Oh, you are a one eyed SOB aren't you ?
You remind me of many ppls in the 70's and 80's that would never buy a Jap car 'cause they're shit, right ?
I was one of them back then but later my eyes opened, maybe there is still hope for you.
My eyes are fine, but clearly you think that our analytical thinking skills are not. Rigol and Siglent can build decent scopes when they're manufacturing them for another manufacturer. Sadly they still have to realise that the market for engineering lab equipment tends to be aimed at engineers. So unlike consumer products, you're not going to sell them by lying out of your arse and hoping they only notice after purchase.

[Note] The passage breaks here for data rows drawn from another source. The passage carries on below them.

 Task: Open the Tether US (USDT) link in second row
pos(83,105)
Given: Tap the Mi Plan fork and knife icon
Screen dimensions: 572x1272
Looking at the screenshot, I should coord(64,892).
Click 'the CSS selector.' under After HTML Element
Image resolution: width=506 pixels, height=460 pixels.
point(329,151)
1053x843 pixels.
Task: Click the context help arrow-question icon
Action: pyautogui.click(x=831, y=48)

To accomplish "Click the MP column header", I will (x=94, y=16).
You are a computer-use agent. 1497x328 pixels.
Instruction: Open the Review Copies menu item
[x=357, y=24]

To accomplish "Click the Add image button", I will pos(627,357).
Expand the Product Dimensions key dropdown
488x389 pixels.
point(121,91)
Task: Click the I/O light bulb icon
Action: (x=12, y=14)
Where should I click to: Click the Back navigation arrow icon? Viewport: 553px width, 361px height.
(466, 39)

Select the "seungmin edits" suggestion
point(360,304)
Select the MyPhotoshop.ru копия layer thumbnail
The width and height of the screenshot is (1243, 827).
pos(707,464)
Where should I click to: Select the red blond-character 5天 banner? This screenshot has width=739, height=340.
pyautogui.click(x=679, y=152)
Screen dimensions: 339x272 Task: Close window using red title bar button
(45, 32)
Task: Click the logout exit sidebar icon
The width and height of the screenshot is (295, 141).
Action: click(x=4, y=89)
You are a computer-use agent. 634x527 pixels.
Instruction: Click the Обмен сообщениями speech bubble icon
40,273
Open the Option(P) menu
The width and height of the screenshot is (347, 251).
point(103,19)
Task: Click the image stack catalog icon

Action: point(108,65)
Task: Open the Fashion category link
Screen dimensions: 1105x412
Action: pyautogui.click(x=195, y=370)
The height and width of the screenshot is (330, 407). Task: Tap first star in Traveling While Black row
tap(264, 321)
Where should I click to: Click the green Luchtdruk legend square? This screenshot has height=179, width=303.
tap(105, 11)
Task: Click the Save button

From an 'A' brand 50 MHz DSO @ 2x price of SDS1104X-E:
Bandwidth (–3 dB) 1, 2 .......................50-200 MHz models
Input sensitivity range 3 500 μV/div to 10 V/div
Maximum input voltage 150 Vrms, 200 Vpk
In small print:
1. Denotes warranted specifications........
2. For 1 mV/div to 10 V/div settings, bandwidth is 20 MHz at the 500 μV/div setting.
3. 500 μV/div is a magnification of 1 mV/div setting.
The 100-200 MHz X-E's offer the full BW @ 500uV/div and it's not a magnification of some lower sensitivity range hence it shows more noise and therefore allows the operator to make decisions on best how to reduce displayed noise, not some designer hidden automatic BW limit that thinks it knows better than the competent user.
Thank you for demonstrating my point for me, note the footnotes on the datasheet: Not only do they admit it's simply a multiplication of the 1 mV range, they also enable the bandwidth limiter. Because something magical happens when you calculate
sqrt(4 k T R dF), do you see that "dF" factor in there? Thermal noise is a function of bandwidth... And guess what, if you calculate the thermal noise it seems to magically coincide with the noise voltage you get on a scope input, I wonder why that is?
In other words, you'll find that the 500 µV/div mode on a keysight is slightly more useful than on the Siglent because they enable the bandwidth limiter for you, but you'll still need averaging or high-resolution mode to get anything useful out of it.
So basically what you call "hiding from the user" is what competent engineers will call "understanding the physical limitations of our universe".
Like farmers who know how to sift the wheat from the chaff, a good EE should know how to get the info they need from a dirty waveform.
Not an excuse for lying on datasheets.
And what's with the Yanks, only 200Vpk inputs.
Whereas X-E's in fact all Siglent DSO's are 400Vpk rated.
Right, Siglent have no idea what they're doing........Right ?
Aaaaand, again with the lies. Most modern scopes are built identically for all markets through the magic of switch mode power supplies. So in practice that means most are rated for at least 240V RMS on the input (339Vpk). And all the semi-recent HPAKs sitting on my desk do 300Vrms (425Vpk). So what were you saying?
All you're doing with this type of response is proving my initial point, just please be honest for once and actually say what the scopes can do instead of cherry picking results.